▶ **INSTRUCTIONS TO FOLLOW**
Return each line in the records below that includes "arrow".

━━━━━━━━━━━━━━━━━━━━

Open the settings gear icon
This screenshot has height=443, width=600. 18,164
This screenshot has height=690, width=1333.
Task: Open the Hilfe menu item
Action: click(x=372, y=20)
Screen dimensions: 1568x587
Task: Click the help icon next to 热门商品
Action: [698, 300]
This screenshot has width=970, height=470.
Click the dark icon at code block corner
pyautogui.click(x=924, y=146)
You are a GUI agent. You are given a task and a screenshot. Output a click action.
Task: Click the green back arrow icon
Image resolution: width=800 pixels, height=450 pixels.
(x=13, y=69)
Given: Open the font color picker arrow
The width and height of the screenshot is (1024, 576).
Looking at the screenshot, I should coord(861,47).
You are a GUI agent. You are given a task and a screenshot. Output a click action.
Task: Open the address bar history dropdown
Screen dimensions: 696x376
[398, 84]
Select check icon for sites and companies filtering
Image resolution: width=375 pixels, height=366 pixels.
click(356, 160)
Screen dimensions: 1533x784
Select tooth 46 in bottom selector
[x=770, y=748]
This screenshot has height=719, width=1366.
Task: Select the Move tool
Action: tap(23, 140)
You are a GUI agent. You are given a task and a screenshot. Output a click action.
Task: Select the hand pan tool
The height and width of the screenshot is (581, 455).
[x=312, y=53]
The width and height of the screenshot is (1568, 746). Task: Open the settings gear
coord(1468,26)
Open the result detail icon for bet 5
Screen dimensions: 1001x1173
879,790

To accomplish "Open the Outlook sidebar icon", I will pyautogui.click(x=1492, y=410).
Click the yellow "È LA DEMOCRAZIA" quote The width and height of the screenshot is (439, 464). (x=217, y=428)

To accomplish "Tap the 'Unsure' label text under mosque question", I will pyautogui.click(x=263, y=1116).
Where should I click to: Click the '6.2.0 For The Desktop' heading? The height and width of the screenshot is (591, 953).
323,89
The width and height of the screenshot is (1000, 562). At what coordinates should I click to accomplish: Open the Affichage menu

━━━━━━━━━━━━━━━━━━━━

▶ **SOLUTION TO THIS EXERCISE**
Task: Click the green back arrow icon
Given: Open the font color picker arrow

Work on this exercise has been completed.